A new study into Internet access in Europe predicts that ADSL (asymmetric digital subscriber line) and cable will become the leading broadband technologies as high-speed Internet connections become the norm, the European Commission said Tuesday.
At present in Europe narrowband dial-up connections account for 79 per cent of all Internet access, ISDN (integrated services digital network) 14 per cent, cable four per cent and ADSL only two per cent.
The study predicts that in 2010 dial-up access will have diminished to 12 per cent, while ADSL will hold 28 per cent and cable 20 per cent of all Internet access accounts. The remaining 40 percent will be split between fixed wireless and satellite, plus a growing number of fibre-optic and fibre-hybrid connections, the study says.
“The study clearly tells us that the future of the Internet is broadband,” said Erkki Liikanen, commissioner for Enterprise and Information Society. “What Europe needs now is a forward-looking strategy to ensure that broadband Internet comes quickly and to all European citizens. It will be one of our top priorities in 2002.”
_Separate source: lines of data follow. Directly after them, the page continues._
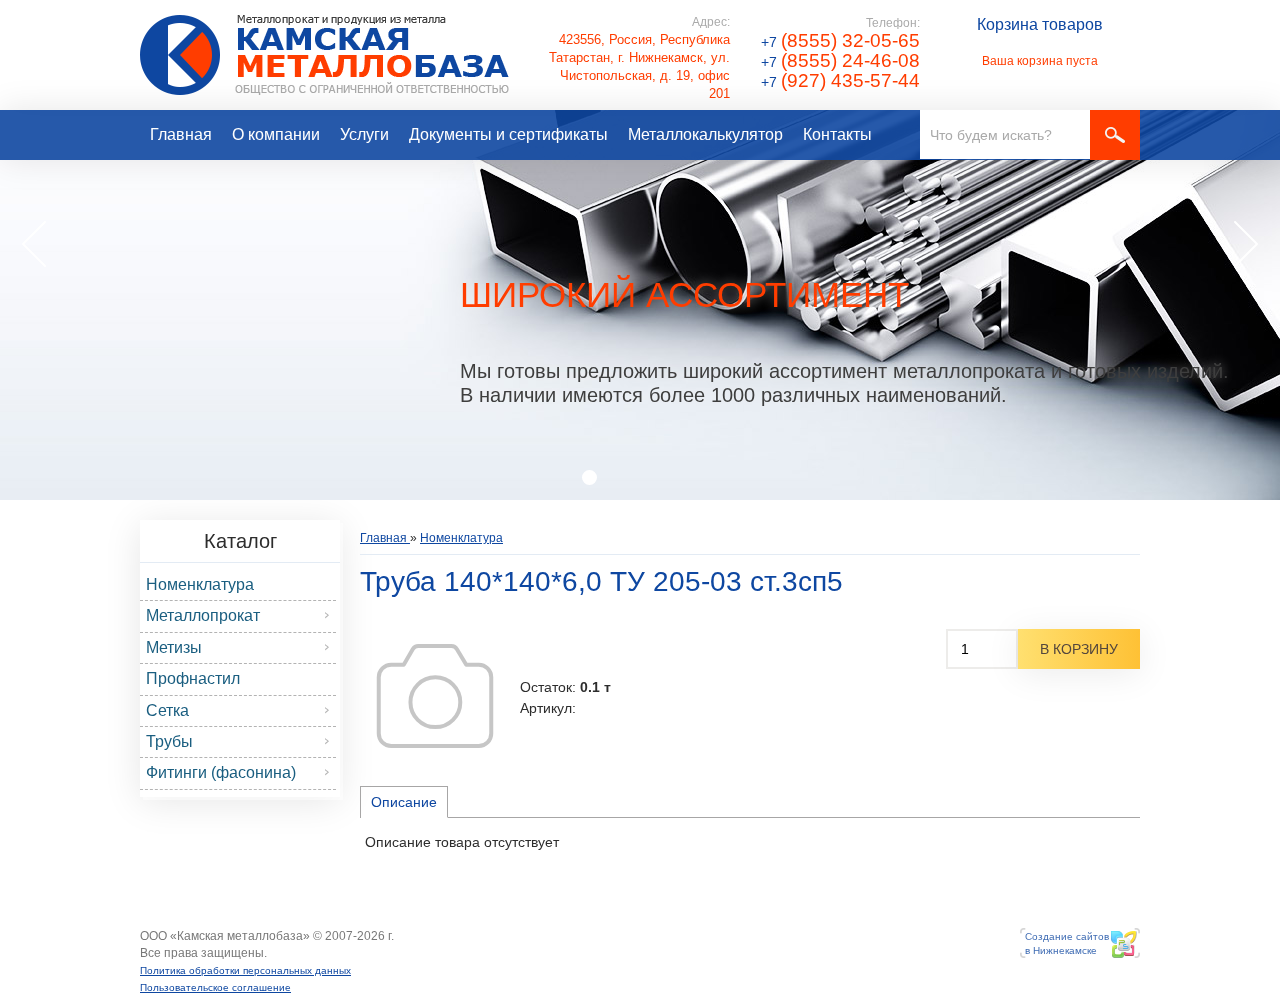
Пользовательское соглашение (215, 987)
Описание (404, 802)
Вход (282, 953)
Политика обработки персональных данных (245, 970)
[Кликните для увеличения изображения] (435, 696)
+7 (840, 42)
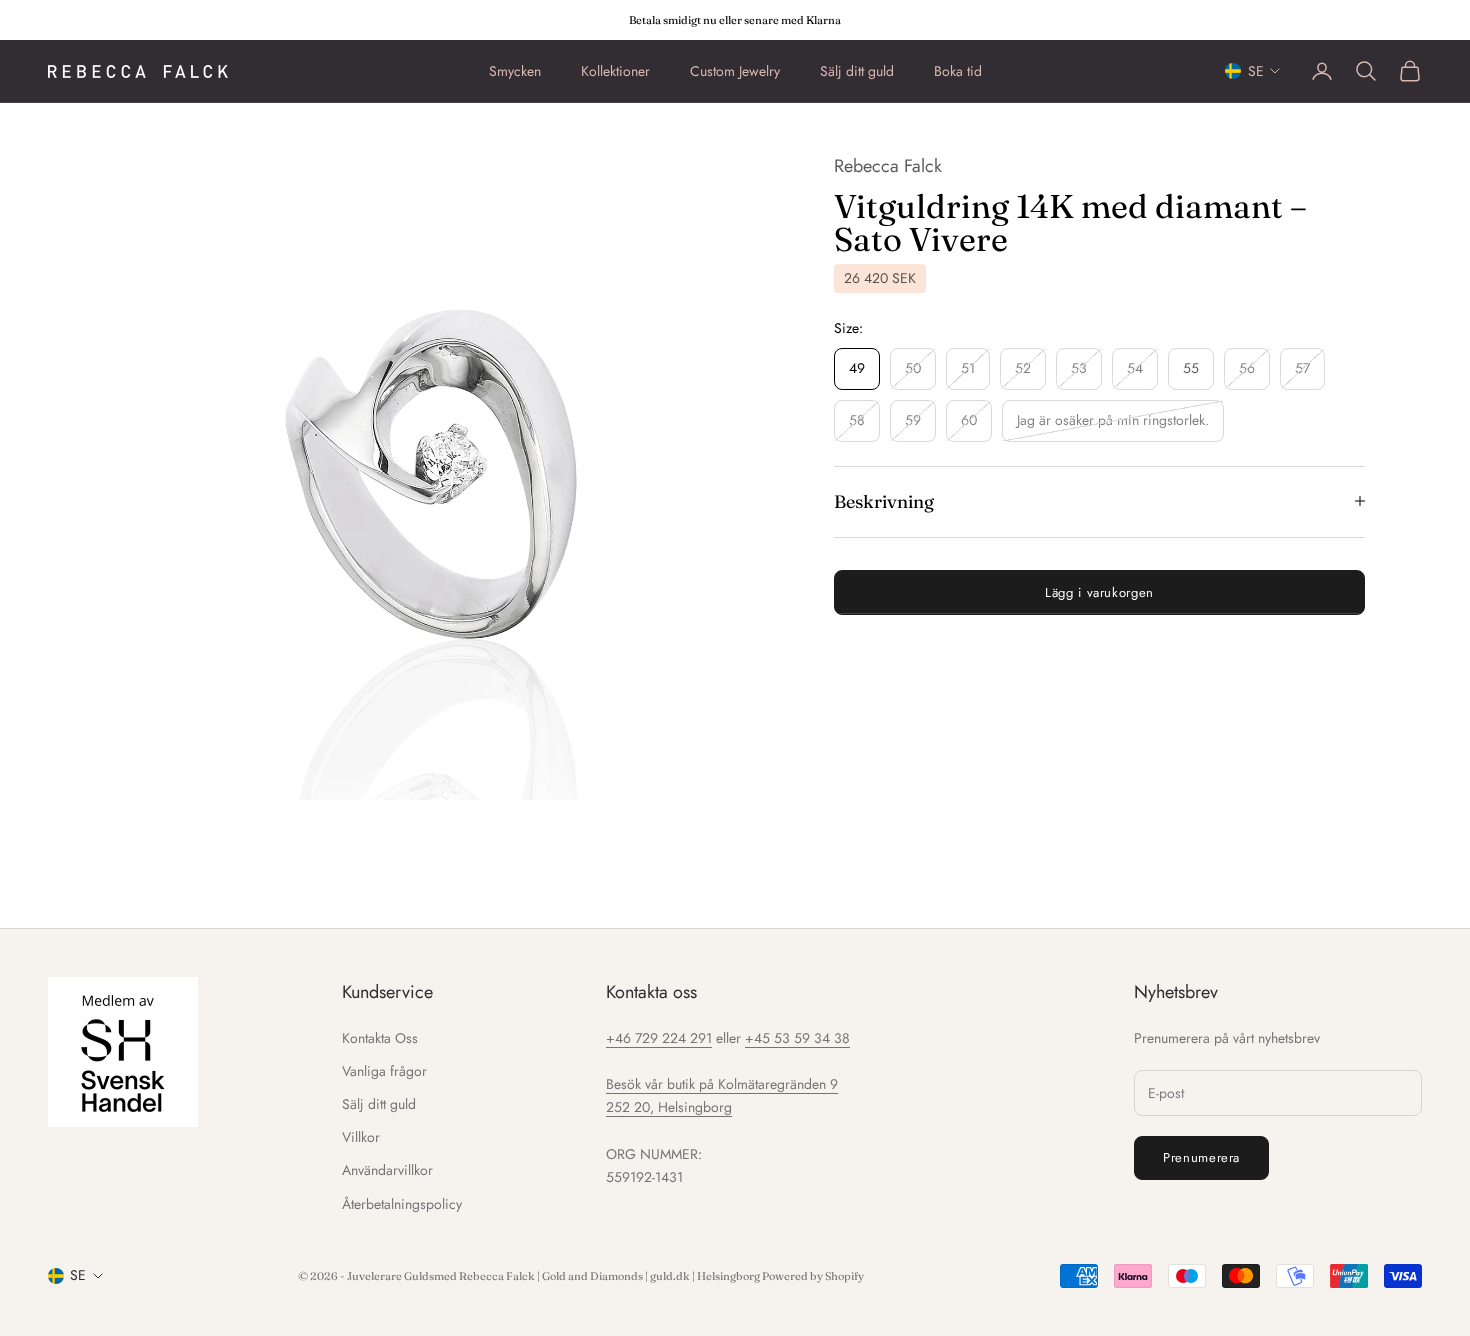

The study predicts that beyond 2010, ADSL and cable will gradually be replaced by fibre-optic cable and its variants.
“The transmission capacity of cable modem and ADSL will not exceed 2 Mbps at best for most users, which could prove insufficient for capacity-hungry multimedia applications and content,” the Commission’s study said.
“Fibre optic, on the other hand, provides almost unlimited bandwidth and is therefore a future-proof technology.”
By 2010, fibre optic and its variants could already account for about 30 per cent of all Internet connections to EU homes/SME (small to medium enterprises), the study predicts.
But there are uncertainties regarding the pace of the rollout of fibre networks due to their high cost, it says.
“So far, there is no viable business model for fibre optic as customers are unlikely to buy extra velocity just for the sake of it. Ultimately, the development of fibre access will be driven by user demand for Internet applications and contents that exceed the capacity of other Internet access technologies.”